La composition d’ensemble de ce nouveau passage est complexe. L’exégèse allégorique est constituée de plusieurs temps : le premier reprend le passage de Chaldée en Kharran, le second mentionne un détail qui était absent de l’exposé littéral, mais fait partie de l’épisode scripturaire de la migration (la manifestation de Dieu à Abraham ; voir Gn 12, 7), tandis que le troisième temps est une anticipation sur le changement de nom d’Abraham qui n’intervient qu’au chapitre 17 de la Genèse. Cet exposé allégorique n’a donc pas encore le caractère plus concentré, et en prise plus étroite sur l’exposé littéral, que les chapitres suivants donneront à voir.
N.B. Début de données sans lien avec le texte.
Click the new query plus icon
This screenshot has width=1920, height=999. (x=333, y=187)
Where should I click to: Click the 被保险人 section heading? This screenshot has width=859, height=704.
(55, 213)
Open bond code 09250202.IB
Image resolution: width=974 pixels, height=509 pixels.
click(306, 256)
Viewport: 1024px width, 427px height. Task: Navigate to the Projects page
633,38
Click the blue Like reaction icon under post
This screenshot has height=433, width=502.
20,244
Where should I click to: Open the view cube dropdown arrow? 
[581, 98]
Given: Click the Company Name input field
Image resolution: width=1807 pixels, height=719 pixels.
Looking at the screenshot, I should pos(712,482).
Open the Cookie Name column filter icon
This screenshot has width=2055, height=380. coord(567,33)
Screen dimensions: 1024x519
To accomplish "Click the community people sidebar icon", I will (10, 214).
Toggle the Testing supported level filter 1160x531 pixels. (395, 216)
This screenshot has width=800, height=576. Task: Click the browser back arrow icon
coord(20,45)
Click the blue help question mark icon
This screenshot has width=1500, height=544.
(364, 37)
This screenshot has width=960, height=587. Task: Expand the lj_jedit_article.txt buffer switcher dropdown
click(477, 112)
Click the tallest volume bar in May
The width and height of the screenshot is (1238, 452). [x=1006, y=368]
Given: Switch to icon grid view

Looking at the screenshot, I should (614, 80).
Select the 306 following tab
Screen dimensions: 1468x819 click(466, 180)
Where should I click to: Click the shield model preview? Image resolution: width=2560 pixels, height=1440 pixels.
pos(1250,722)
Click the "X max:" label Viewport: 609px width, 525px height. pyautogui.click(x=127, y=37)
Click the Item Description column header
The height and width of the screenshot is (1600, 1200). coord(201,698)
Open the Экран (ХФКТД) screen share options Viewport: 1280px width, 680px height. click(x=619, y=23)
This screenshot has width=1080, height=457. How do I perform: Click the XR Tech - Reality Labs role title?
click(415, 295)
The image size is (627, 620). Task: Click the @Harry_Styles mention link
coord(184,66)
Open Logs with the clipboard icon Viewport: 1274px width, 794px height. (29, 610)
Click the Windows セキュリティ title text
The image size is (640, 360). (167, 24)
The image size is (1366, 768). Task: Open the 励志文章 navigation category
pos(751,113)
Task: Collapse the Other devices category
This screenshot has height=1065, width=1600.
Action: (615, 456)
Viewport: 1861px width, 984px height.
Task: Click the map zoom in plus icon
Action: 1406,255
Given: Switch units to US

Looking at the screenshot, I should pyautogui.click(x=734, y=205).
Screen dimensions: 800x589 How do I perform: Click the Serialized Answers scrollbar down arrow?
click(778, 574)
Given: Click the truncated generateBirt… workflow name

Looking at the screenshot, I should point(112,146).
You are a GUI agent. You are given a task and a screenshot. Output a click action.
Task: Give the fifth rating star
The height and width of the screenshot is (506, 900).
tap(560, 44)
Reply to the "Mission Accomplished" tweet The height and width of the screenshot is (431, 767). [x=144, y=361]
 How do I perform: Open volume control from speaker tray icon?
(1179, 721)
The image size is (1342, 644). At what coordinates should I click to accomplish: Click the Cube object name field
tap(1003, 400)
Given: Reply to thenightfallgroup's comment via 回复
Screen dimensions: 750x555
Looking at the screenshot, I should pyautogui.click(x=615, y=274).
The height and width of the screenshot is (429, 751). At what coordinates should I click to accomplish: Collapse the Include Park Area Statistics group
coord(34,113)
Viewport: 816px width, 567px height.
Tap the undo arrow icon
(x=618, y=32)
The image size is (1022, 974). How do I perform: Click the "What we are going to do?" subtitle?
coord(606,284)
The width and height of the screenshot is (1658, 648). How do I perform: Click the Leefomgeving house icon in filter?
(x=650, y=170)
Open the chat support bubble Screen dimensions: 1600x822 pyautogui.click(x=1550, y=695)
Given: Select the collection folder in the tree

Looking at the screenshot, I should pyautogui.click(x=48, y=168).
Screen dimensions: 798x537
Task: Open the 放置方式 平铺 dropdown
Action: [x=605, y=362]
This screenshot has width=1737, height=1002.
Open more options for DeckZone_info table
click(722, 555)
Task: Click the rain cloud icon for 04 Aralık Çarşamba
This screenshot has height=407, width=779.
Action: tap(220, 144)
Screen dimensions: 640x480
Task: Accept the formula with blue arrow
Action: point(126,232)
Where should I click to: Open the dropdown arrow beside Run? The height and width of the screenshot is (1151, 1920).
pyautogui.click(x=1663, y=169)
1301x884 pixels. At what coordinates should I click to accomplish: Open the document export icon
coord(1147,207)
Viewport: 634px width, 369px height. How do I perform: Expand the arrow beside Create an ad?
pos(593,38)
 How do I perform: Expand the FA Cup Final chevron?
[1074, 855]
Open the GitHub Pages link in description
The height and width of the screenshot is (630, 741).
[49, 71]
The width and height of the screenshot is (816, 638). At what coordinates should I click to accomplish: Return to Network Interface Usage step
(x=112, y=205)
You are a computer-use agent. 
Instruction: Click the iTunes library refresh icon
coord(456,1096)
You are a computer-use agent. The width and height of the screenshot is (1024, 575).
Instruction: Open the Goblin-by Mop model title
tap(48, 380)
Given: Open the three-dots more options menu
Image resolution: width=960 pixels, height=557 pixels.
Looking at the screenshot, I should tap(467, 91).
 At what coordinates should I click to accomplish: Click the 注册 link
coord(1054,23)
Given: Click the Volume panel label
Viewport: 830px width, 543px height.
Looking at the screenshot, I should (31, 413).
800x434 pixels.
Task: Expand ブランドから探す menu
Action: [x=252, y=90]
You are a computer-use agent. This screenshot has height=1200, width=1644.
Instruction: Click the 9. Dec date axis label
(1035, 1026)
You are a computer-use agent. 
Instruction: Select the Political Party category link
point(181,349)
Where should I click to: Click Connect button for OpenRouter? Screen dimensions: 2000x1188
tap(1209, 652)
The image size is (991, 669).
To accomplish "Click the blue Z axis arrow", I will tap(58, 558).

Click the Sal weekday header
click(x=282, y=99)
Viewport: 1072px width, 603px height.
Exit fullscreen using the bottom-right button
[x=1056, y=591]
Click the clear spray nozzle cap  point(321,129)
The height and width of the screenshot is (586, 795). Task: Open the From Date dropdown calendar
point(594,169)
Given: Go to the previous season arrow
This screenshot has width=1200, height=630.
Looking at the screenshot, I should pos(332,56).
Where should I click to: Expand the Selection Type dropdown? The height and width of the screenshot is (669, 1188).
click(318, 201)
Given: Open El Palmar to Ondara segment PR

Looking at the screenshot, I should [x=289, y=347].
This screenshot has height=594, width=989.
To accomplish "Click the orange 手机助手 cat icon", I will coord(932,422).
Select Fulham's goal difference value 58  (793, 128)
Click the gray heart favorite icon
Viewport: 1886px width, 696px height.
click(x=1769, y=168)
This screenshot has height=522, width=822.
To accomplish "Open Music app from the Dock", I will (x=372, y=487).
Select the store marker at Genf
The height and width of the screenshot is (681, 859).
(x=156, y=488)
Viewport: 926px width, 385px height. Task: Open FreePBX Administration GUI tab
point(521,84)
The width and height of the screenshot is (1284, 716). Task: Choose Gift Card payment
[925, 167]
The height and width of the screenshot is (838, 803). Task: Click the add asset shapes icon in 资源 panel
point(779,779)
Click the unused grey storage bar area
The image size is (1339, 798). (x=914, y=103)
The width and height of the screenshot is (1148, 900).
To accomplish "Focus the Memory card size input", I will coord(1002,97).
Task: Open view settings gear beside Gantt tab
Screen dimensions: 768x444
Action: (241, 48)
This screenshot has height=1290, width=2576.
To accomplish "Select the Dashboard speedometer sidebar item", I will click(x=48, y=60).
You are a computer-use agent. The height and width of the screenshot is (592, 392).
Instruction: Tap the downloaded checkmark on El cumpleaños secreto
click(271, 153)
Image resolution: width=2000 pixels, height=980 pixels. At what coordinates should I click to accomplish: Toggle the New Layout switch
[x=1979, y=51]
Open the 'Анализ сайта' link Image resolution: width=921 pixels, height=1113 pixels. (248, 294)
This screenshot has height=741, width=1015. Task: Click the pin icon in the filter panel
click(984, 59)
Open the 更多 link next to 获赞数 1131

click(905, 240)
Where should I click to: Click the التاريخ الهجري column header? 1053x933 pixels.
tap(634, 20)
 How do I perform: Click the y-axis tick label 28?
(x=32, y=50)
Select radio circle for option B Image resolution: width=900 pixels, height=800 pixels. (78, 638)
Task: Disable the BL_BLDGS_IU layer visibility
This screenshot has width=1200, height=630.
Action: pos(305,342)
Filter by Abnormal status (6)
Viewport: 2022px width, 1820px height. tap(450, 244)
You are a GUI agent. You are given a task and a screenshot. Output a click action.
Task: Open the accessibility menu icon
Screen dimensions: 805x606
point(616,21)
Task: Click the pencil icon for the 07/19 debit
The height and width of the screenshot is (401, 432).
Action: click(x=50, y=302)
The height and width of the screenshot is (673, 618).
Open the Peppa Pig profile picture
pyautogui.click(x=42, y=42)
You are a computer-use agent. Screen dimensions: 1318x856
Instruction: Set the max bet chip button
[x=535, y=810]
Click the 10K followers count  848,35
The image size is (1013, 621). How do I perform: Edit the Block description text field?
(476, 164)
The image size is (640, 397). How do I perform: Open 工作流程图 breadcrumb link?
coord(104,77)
Ou plus précisément, le premier temps de l’exposé correspond au modèle développé dans les chapitres suivants, en reprenant, quoique avec des accents différents, la migration d’Abraham sur un plan allégorique, tandis que les deux extensions sont révélatrices à la fois des préoccupations de Philon et de ses difficultés à les insérer dans une trame bien délimitée : la première constitue un commentaire de la suite immédiate du texte scripturaire, prolongeant le commentaire allégorique par un retour à un élément nouveau de la lettre du texte ; la deuxième est une anticipation d’un passage plus éloigné, qui vient en quelque sorte confirmer la valeur allégorique de la migration telle qu’elle peut apparaître à un autre moment de la vie d’Abraham. La fidélité à la trame de l’épisode scripturaire passe ici au second plan derrière l’illustration d’une notion, celle de migration dans l’âme.